A MOSQUE has applied for retrospective planning permission for part of its building on a city industrial estate so it can have extra prayer space.

Kalam Hussain, on behalf of Worcester Jalalabad Muslim Association, has put forward a proposal for retrospective planning permission for part of the mosque on the trading estate in Vincent Road to become a place of worship.

The main part of the building has the proper planning permission, but an adjoining unit, which Jalalabad Association also owns and has used as extra prayer space for the mosque since 2008, does not have the correct planning permission.

Worcester City Council had only originally notified other businesses on the industrial estate and not neighbouring homes about the proposals during public consultation. After it was made aware by the Worcester News that residents had missed out, the consultation has now been extended until April 22.

Objector Jon Jones of Cecil Road said the main entrance for the unit is on the corner of his street and Vincent Road and complained his neighbours had not been included in the public consultation.

Mr Jones said parking in the area was a “nightmare” – particularly every Friday – due to the lack of proper parking. Mr Jones said there were not enough parking spaces to serve the number of people attending services. He said double parking had caused a situation where emergency services could not get down the street causing an “unacceptable” risk for residents.
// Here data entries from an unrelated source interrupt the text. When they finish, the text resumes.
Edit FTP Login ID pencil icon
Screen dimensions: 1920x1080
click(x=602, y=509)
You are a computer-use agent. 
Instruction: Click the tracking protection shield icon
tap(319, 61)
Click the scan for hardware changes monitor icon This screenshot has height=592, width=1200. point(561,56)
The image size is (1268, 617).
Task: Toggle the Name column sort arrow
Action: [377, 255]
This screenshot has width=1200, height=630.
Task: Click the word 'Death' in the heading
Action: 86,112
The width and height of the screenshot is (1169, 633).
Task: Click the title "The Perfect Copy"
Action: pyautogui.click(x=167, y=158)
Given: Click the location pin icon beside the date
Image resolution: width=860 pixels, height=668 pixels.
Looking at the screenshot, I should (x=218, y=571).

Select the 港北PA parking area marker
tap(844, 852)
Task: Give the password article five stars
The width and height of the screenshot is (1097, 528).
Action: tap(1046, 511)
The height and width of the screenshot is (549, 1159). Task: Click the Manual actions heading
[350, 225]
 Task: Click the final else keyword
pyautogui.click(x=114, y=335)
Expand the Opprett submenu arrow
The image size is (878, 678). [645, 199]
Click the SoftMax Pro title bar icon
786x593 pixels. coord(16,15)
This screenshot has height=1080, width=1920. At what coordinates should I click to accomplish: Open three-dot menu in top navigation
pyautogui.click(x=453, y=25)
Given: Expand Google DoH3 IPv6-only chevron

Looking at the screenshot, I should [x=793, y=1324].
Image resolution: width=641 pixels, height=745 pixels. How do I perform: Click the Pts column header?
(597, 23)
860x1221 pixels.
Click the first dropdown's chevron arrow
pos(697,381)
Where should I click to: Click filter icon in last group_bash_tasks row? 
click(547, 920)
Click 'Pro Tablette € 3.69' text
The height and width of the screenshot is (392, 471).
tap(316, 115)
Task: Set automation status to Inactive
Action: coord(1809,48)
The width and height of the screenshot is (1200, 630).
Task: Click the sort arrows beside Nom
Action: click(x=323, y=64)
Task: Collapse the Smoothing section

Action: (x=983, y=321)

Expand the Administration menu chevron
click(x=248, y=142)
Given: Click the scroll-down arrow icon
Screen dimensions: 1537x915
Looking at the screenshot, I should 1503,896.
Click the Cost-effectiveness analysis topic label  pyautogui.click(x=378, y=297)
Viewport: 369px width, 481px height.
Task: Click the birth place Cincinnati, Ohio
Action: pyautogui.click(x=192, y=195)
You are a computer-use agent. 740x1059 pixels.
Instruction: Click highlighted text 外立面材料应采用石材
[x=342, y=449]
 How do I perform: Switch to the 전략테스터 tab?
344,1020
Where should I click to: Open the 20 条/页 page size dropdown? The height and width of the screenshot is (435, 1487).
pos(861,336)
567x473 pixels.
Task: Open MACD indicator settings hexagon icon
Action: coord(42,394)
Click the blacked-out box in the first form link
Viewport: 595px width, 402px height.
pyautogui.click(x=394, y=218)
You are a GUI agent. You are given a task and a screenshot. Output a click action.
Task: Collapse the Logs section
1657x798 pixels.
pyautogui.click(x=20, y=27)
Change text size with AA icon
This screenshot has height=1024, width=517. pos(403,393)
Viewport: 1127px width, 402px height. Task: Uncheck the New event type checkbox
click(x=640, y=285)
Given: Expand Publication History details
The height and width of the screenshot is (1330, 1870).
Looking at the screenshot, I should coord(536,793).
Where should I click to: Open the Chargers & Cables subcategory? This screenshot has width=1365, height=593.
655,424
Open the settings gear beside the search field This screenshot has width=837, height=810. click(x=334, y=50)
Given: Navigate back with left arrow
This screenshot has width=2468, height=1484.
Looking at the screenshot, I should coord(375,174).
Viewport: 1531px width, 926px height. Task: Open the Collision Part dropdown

Around 50 worshippers on average use the mosque for prayers throughout the day, according to Jalalabad Association, five per cent of whom arrive by car and use up the mosque’s seven parking spaces on the industrial estate. Prayers take place between 4am and 5pm every day.

The association said Friday afternoon prayers are busier and attracts around 70 worshippers.

An objection letter from Dynamometer World, which works from two neighbouring units in Three Springs Trading Estate, said access to the estate was secured and gated every evening and patrolled by security guards and allowing the retrospective change of use would make the trading estate unsecure.

The objection said allowing the application would “seriously injure the amenity of adjoining business units... the trading estate and its security” and allowing extra cars and people during funerals would damage existing businesses on a busy trading estate.

A landmark new mosque is set to be built in Stanley Road – less than a third of a mile from the mosque off Vincent Road.